### Records to process
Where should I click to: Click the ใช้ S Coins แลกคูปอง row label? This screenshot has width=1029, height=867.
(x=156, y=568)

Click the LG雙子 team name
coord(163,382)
---
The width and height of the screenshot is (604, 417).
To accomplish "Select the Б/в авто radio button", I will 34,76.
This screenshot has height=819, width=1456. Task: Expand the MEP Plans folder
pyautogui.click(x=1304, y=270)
--
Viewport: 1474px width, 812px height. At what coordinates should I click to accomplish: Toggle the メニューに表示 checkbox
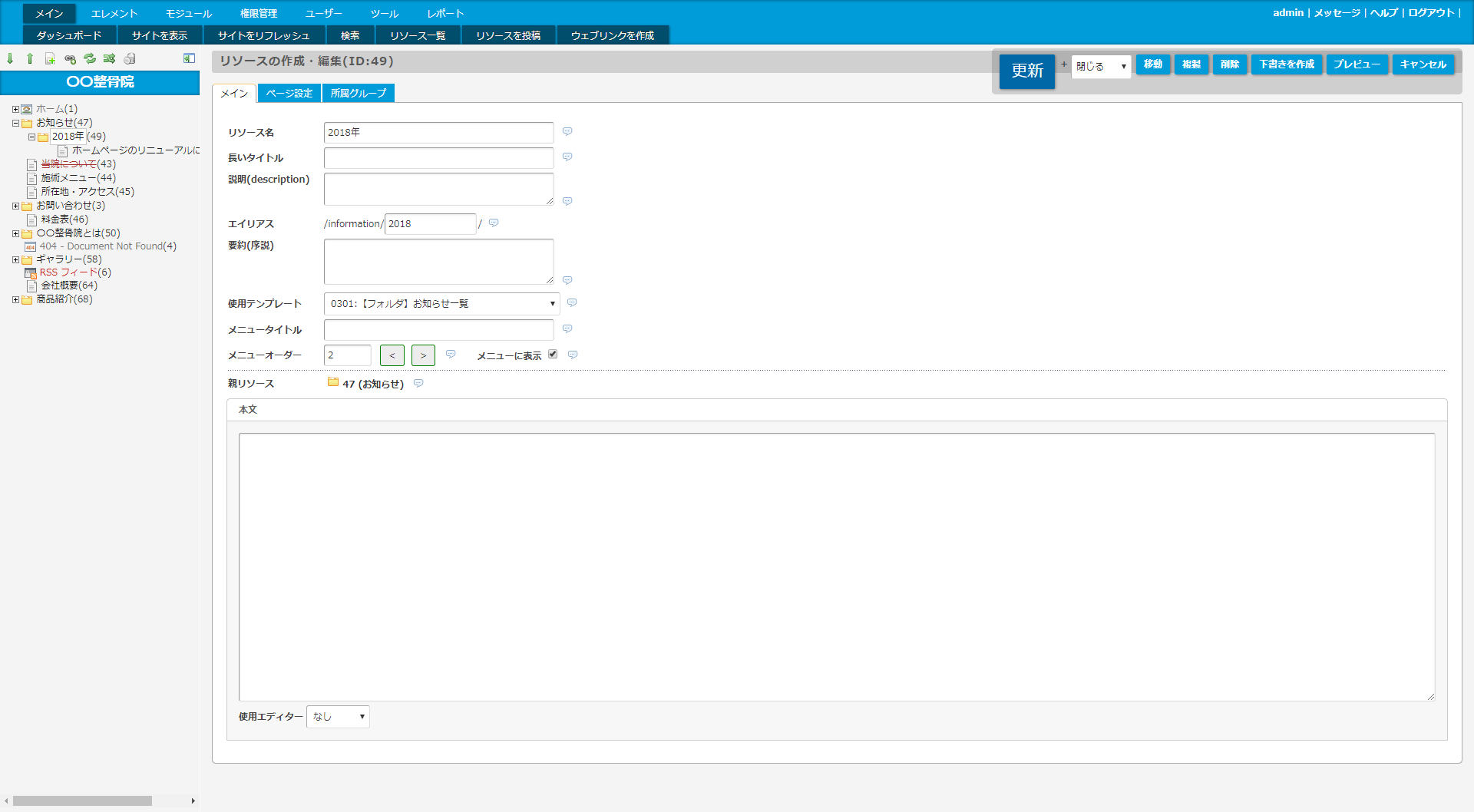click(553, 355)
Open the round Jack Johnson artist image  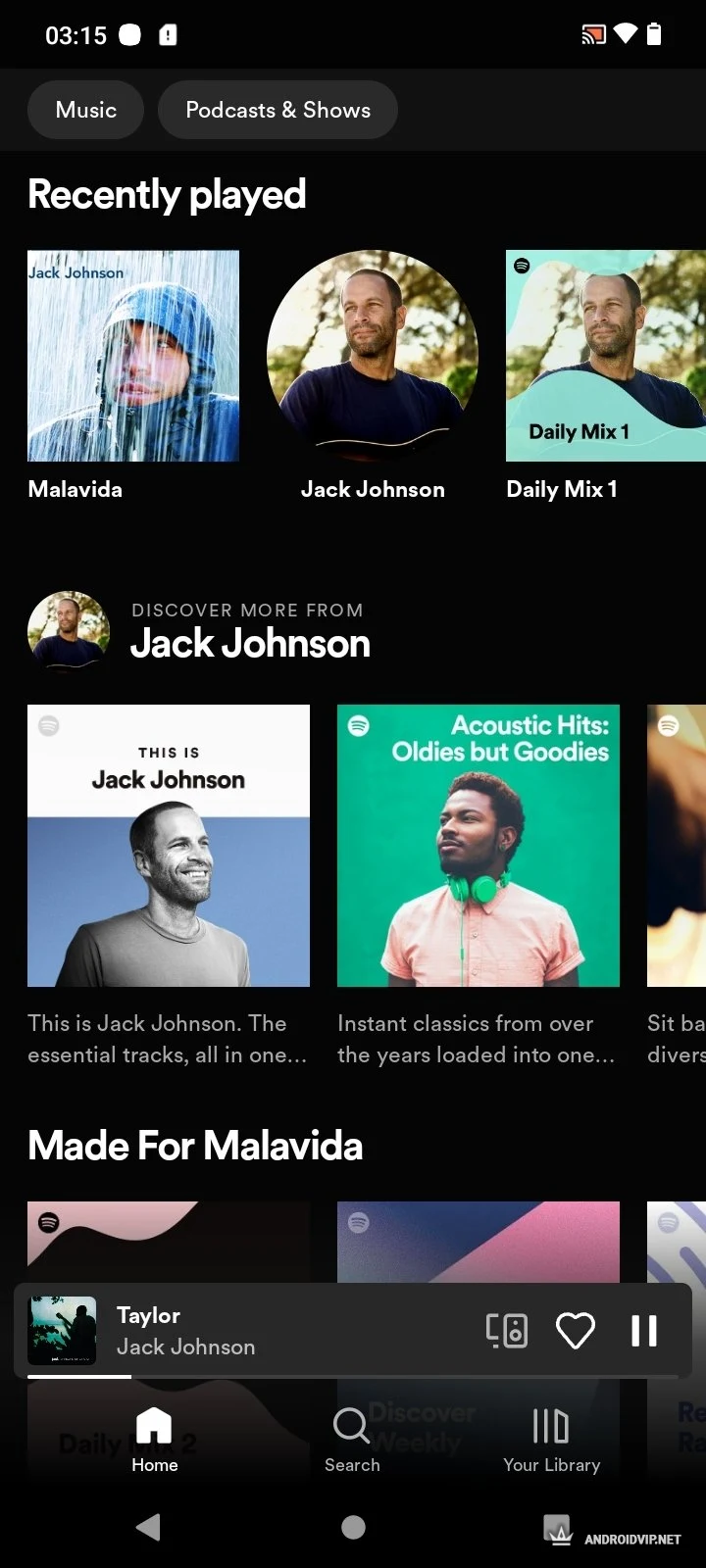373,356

### Instructions for the task
Quote everything from the line containing "The width and" down to the line containing "pyautogui.click(x=1304, y=270)", word for word.

### Exercise response
The width and height of the screenshot is (604, 417).
To accomplish "Select the Б/в авто radio button", I will 34,76.
This screenshot has height=819, width=1456. Task: Expand the MEP Plans folder
pyautogui.click(x=1304, y=270)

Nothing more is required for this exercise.